_DOCUMENT EXTRACT_
- - -

Sunday, February 16, 2014

Clue (movie) - 1985

A movie based on a boardgame sounds like a terrible idea. In most cases it is, cue inevitable "Battleship" joke here. (No, go on, it's a freebie.) But sometimes, just sometimes, you can end up with something truly magical. Such is the case with the 1985 film "Clue."

"Clue" is, at its core, a drawing room mystery, as well as a European farce. It is what happens when a comedy and murder mystery run smack into each other at top speed and keep running. It's a film that runs on, no, depends on, timing. It's a film about comedy of errors and the errors of comedy. It is a film that builds and builds and builds until you think it's going to burst, then it does, and it keeps on building.

The pedigree of "Clue" is a fantastic story by itself. The story of "Clue" was co-conceived by John Landis. If you don't know who John Landis is, well, you really, really should. He directed such amazing films as "Animal House," "Trading Places," "Coming To America," "Three Amigos!" and "The Blues Brothers" (which I've still never seen). He's generally one of the sharper directors and he wrote "Blues Brothers" so you can say his writing's pretty aces also.

The director, Jonathan Lynn, has had some ups and downs, but "Clue" was his first hand at directing, and it's a very high bar to have to live up to, which none of his following projects have (although "My Cousin Vinnie" does tickle close for a good part of it).

The cast of "Clue," however, is the real cherry. Let me give you the list of names first and foremost - Tim Curry, Christopher Lloyd, Michael McKean, Madeline Kahn, Eileen Brennan, Martin Mull, Leslie Ann Warren... I mean, I shouldn't really have to say more than Tim Curry. You should have stopped me there and said "Oh, Tim Curry's in it. Of course I'll watch this." Tim Curry makes bad movies okay, okay movies good, good movies great and great movies AMAZING. And Tim Curry has been in some BAD BAD movies. Of course, he was also in "Rocky Horror Picture Show" and I think that's the pinnacle of "too bad not to be good." I can't let you go by without seeing some of that.

- - -

_DATA EXTRACT_
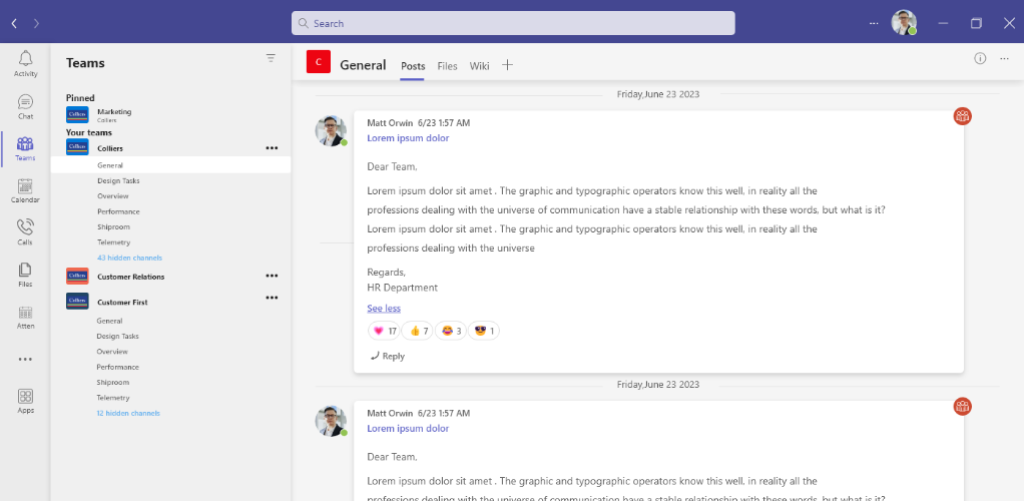This screenshot has width=1024, height=501.
Task: Open more options for Customer Relations team
Action: coord(271,276)
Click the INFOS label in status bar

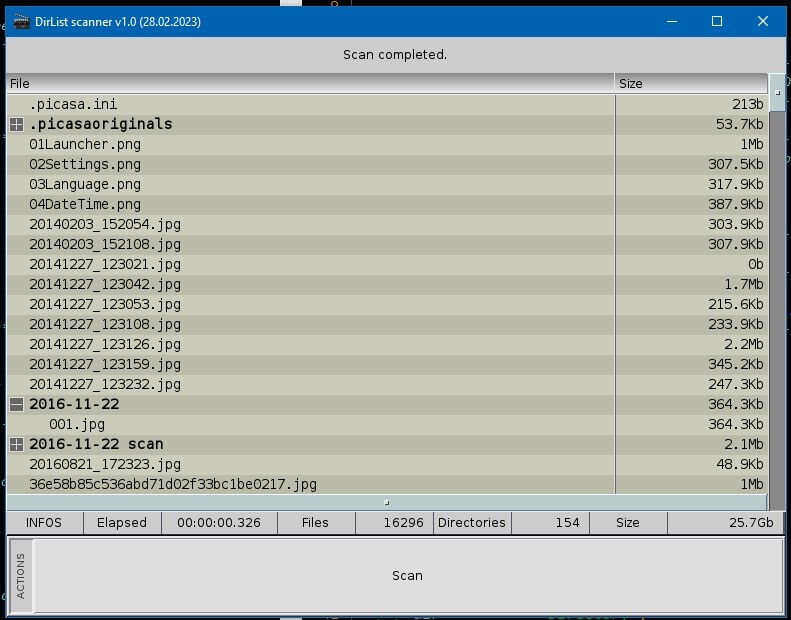pos(43,522)
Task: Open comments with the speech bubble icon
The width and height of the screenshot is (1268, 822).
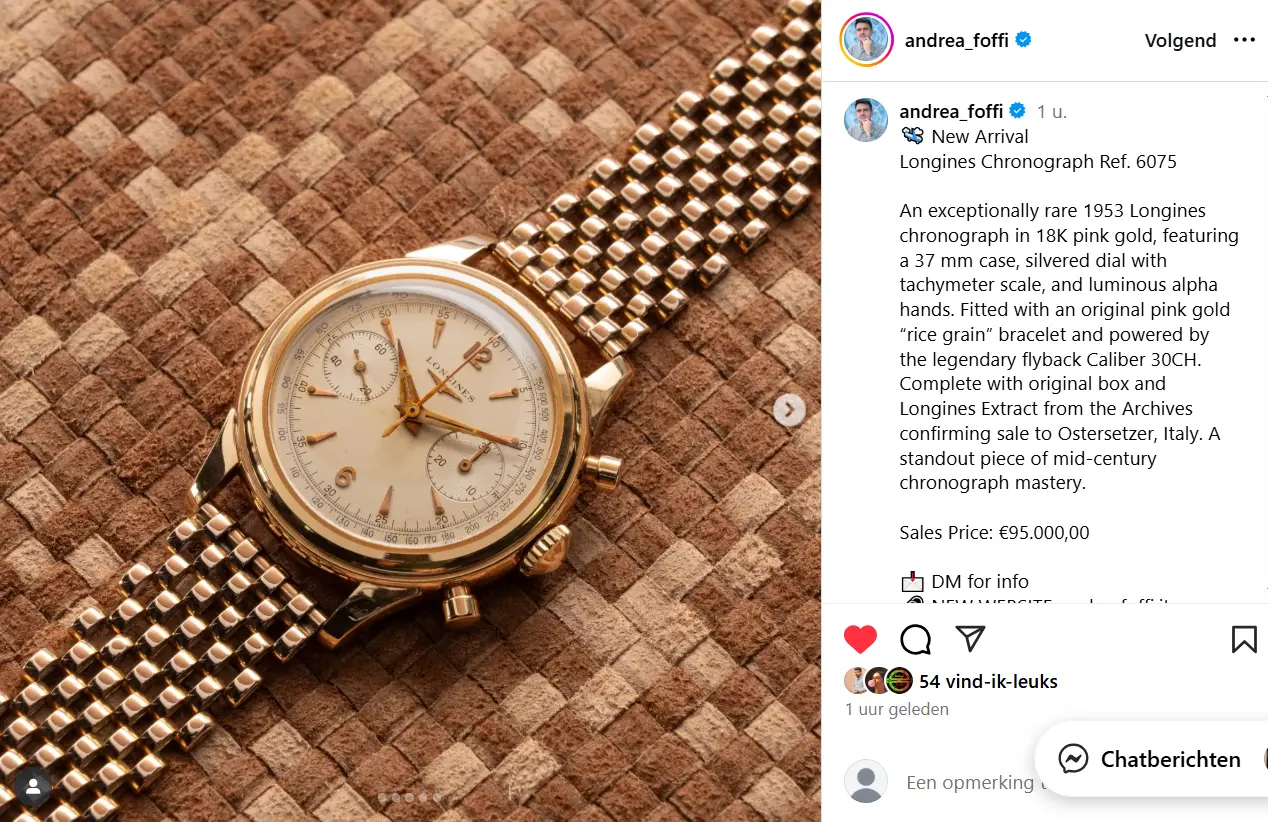Action: tap(915, 639)
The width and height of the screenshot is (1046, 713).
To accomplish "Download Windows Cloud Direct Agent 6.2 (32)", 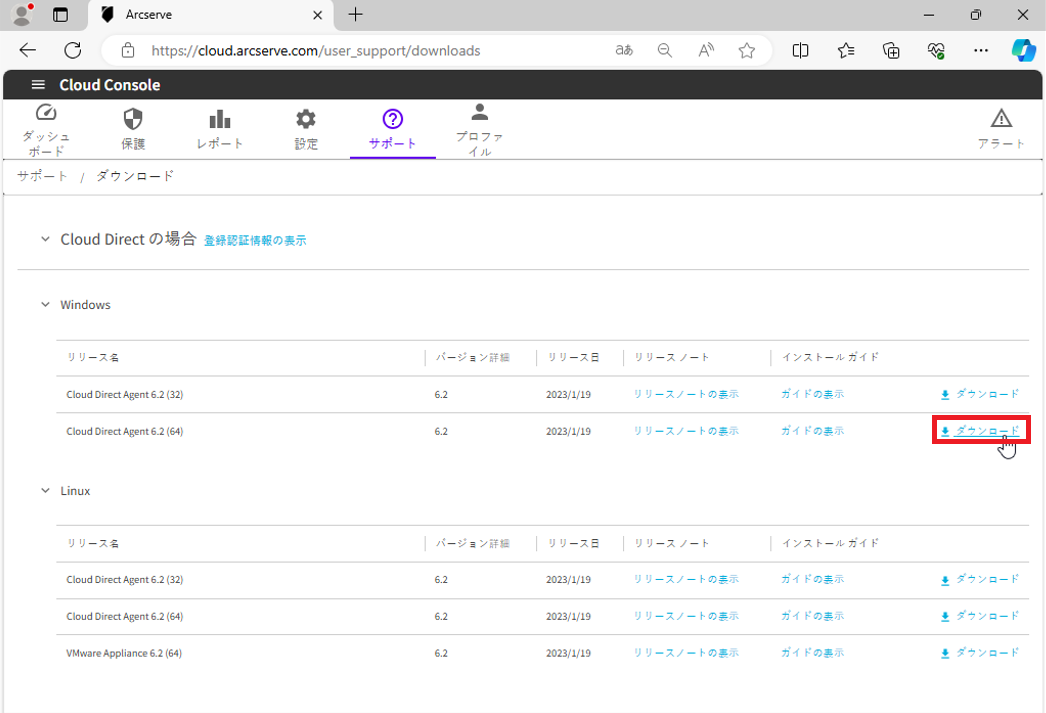I will pyautogui.click(x=980, y=394).
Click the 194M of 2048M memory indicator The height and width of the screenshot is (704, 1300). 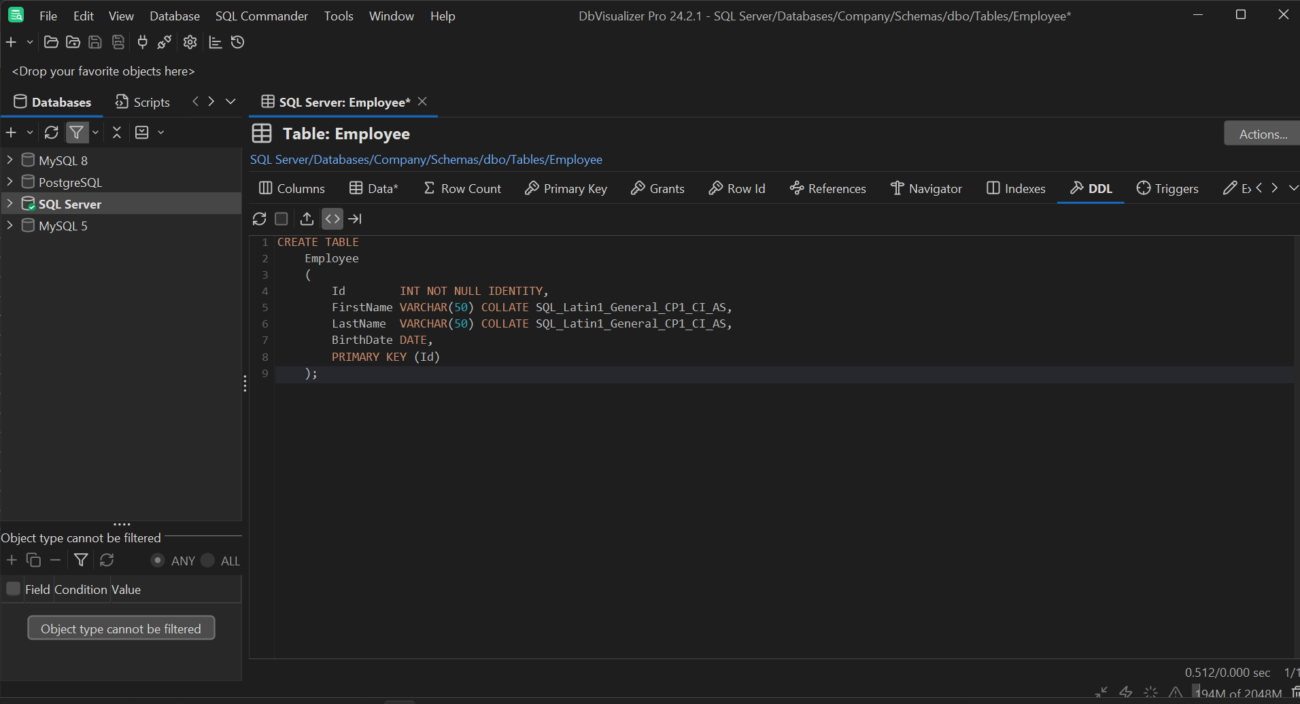[x=1237, y=691]
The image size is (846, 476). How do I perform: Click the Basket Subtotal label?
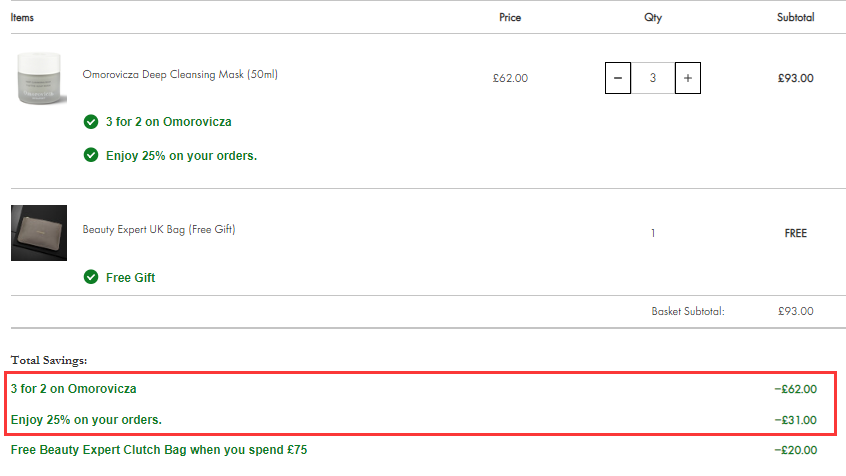click(688, 311)
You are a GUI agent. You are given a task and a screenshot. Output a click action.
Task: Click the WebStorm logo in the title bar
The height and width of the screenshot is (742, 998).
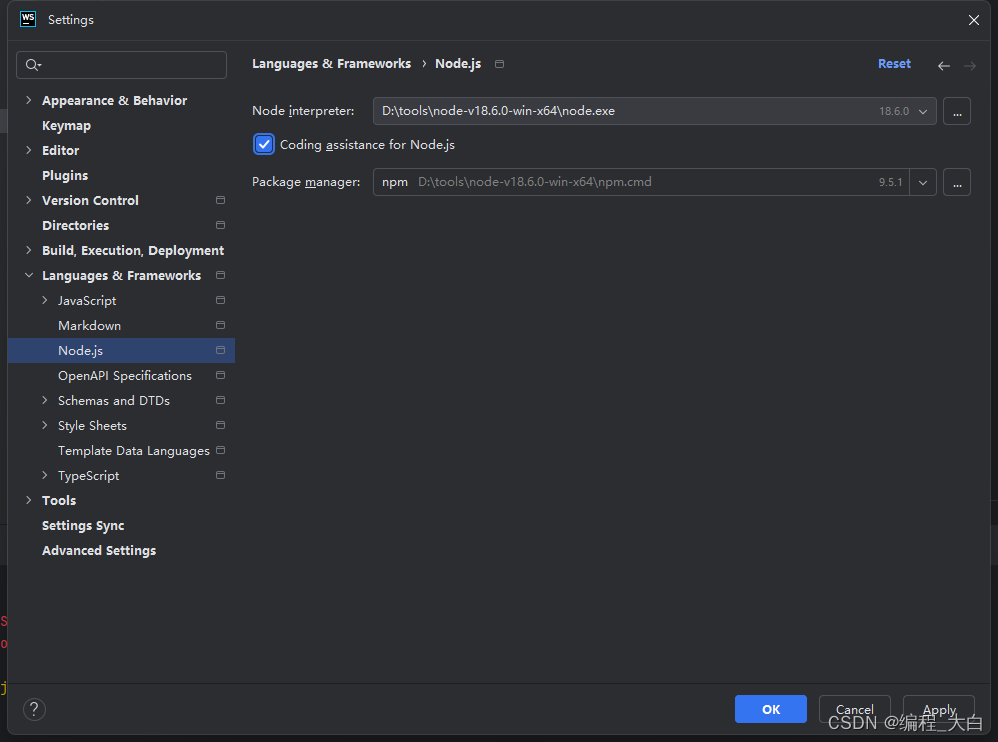tap(27, 19)
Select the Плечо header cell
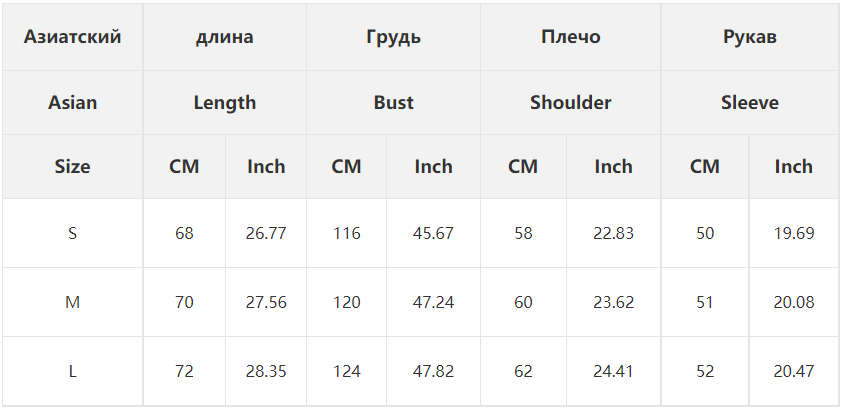 (x=571, y=37)

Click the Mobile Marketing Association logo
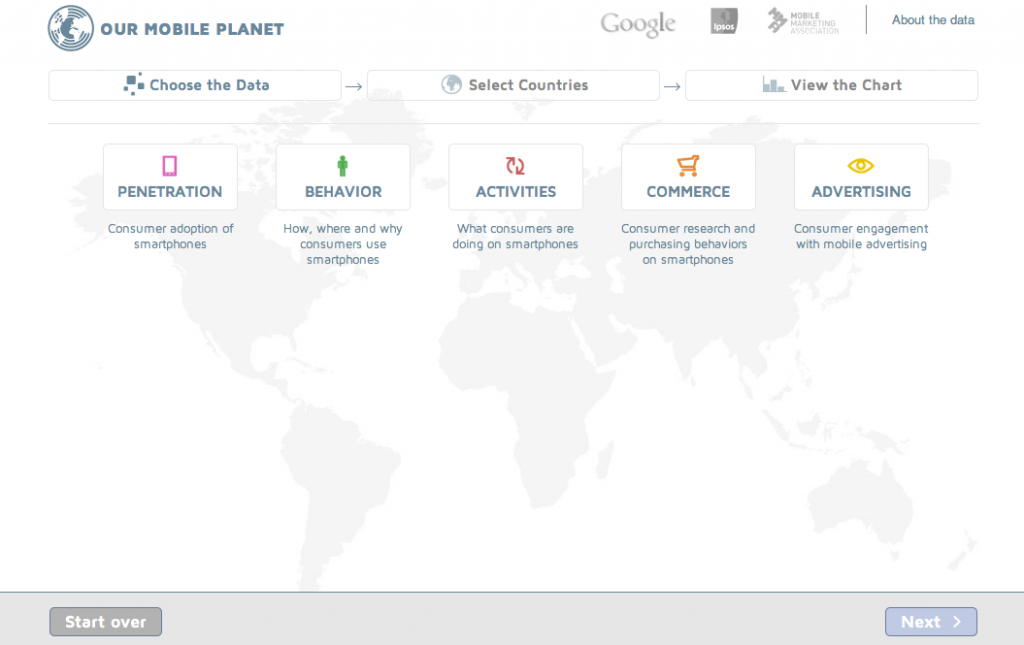point(801,19)
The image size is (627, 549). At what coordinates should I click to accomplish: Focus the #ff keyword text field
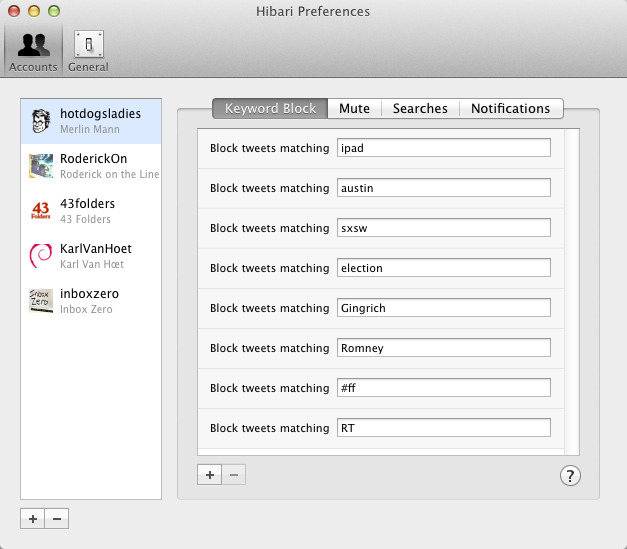(x=443, y=388)
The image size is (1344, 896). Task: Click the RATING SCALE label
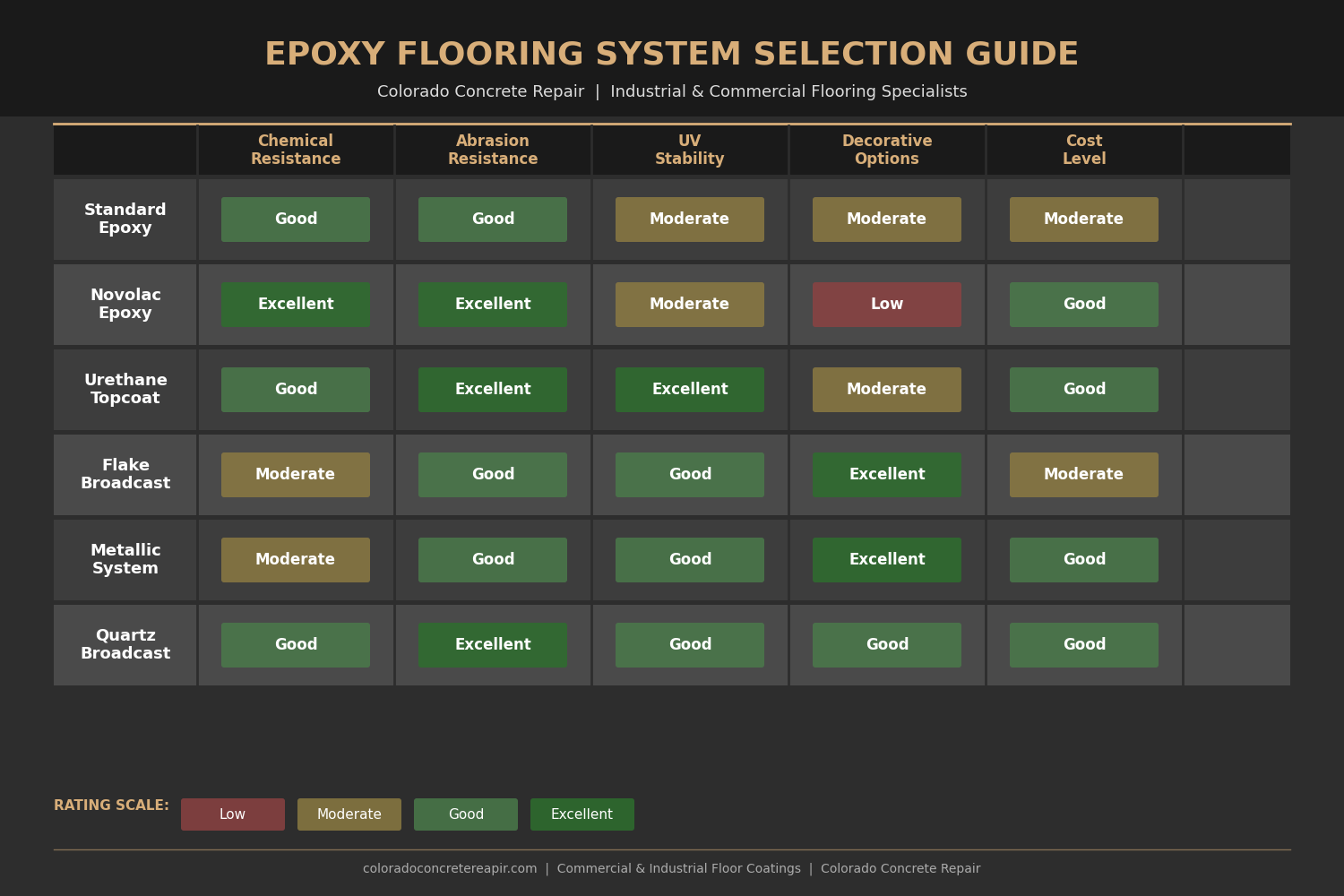[x=110, y=805]
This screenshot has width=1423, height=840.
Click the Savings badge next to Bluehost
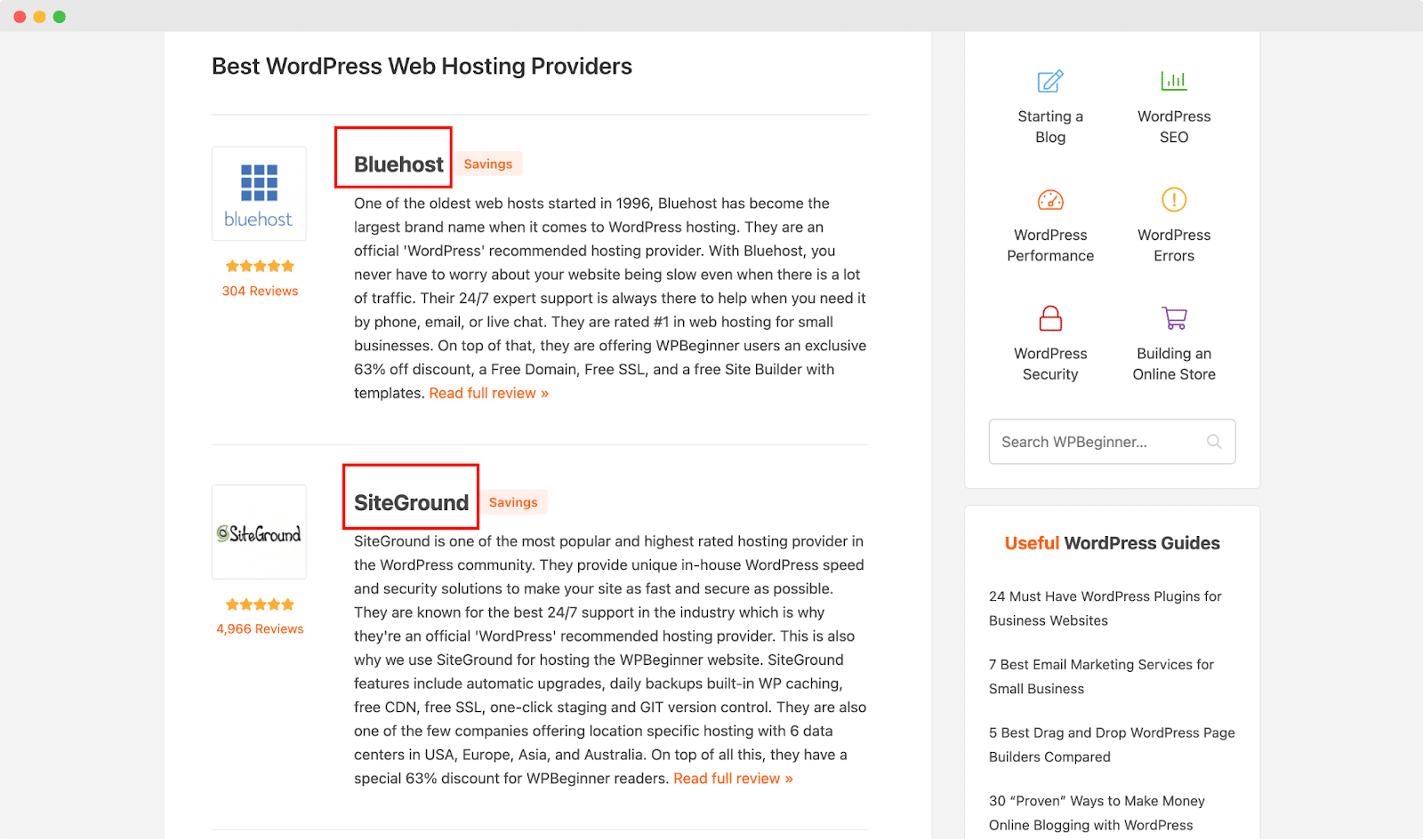click(488, 164)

- - -

_TO DO_
• A. In the review of the 1985 film "Clue," who is named as the film's director?
• B. Copy the passage of the "Clue" review word for word, starting with "The cast of" and going on through "some of that.".

_ANSWERS BELOW_
• A. Jonathan Lynn

• B.
The cast of "Clue," however, is the real cherry. Let me give you the list of names first and foremost - Tim Curry, Christopher Lloyd, Michael McKean, Madeline Kahn, Eileen Brennan, Martin Mull, Leslie Ann Warren... I mean, I shouldn't really have to say more than Tim Curry. You should have stopped me there and said "Oh, Tim Curry's in it. Of course I'll watch this." Tim Curry makes bad movies okay, okay movies good, good movies great and great movies AMAZING. And Tim Curry has been in some BAD BAD movies. Of course, he was also in "Rocky Horror Picture Show" and I think that's the pinnacle of "too bad not to be good." I can't let you go by without seeing some of that.